TEKS SUMBER:

►

Ketika Rasulullah
Hadapi Lobi-lobi Politik untuk Kasus Hukum
Suatu kali masyarakat
Quraisy dibuat canggung dengan kasus pencurian oleh seorang perempuan bangsawan
dari subklan Bani Makhzum. Mereka gelisah karena dalam kesadaran kolektif
penduduk Arab kala itu, bangsawan adalah simbol kehormatan suku. Aib bangsawan
adalah aib masyarakat Quraisy secara umum.
Akibat suasana
serbabingung dan malu tersebut, mereka pun ragu-ragu ketika hendak melaporkanya
kepada Rasulullah. Di dalam hati mereka terbesit keinginan, si bangsawan
pencuri mendapatkan dispensasi hukuman.
Hingga akhirnya
masyarakat Quraisy meminta bantuan kepada Usamah bin Zaid yang dikenal sangat
dekat dan dicintai Rasulullah. Usamah merupakan putra Zaid bin Haritsah, budak
yang dimerdekakan Nabi yang kemudian menjadi pelayan setia beliau.

◄

CUPLIKAN DATA:
►

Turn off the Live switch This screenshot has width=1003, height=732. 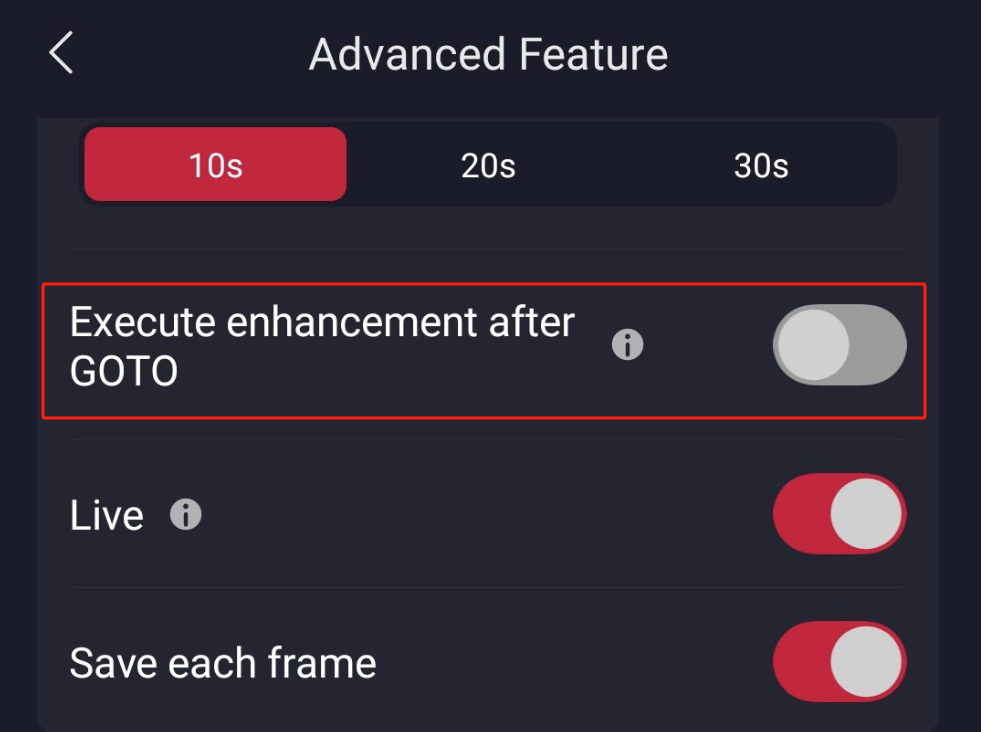(x=839, y=514)
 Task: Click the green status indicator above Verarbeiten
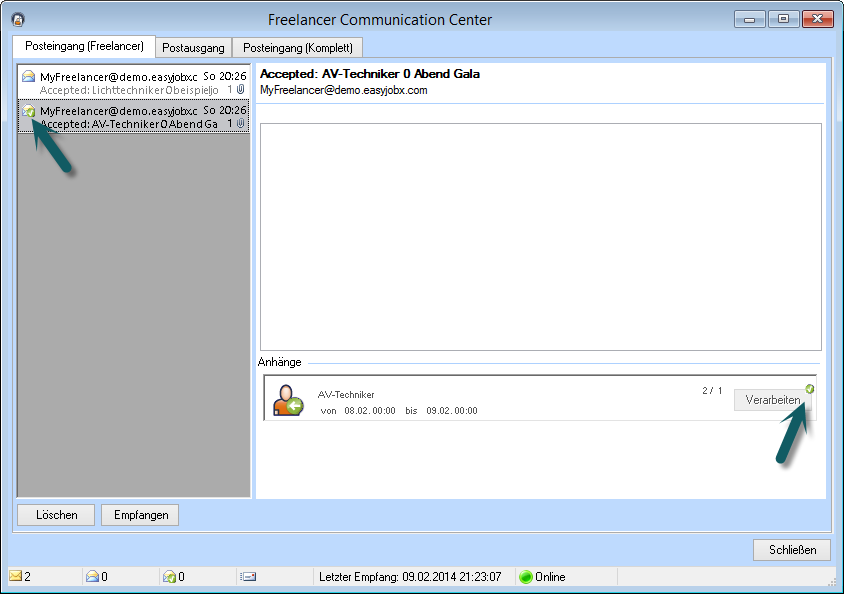point(810,389)
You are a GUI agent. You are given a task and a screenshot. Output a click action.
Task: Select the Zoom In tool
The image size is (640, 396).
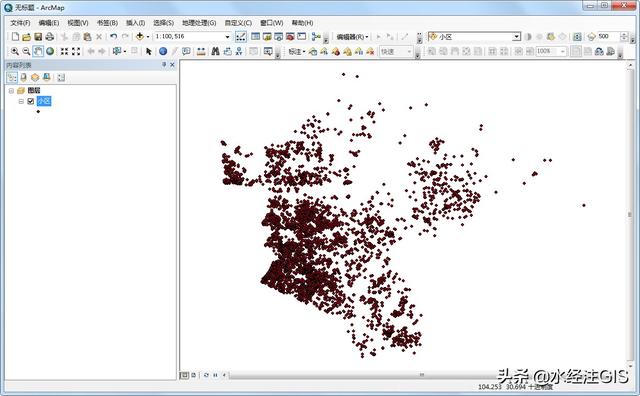[15, 51]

◄

SOAL: Sunting bagian Teks Sumber yang dimulai dari "Ketika Rasulullah" dan diakhiri dengan "mendapatkan dispensasi hukuman.", lalu ganti "canggung" dengan "resah".

JAWABAN LENGKAP:
Ketika Rasulullah
Hadapi Lobi-lobi Politik untuk Kasus Hukum
Suatu kali masyarakat
Quraisy dibuat resah dengan kasus pencurian oleh seorang perempuan bangsawan
dari subklan Bani Makhzum. Mereka gelisah karena dalam kesadaran kolektif
penduduk Arab kala itu, bangsawan adalah simbol kehormatan suku. Aib bangsawan
adalah aib masyarakat Quraisy secara umum.
Akibat suasana
serbabingung dan malu tersebut, mereka pun ragu-ragu ketika hendak melaporkanya
kepada Rasulullah. Di dalam hati mereka terbesit keinginan, si bangsawan
pencuri mendapatkan dispensasi hukuman.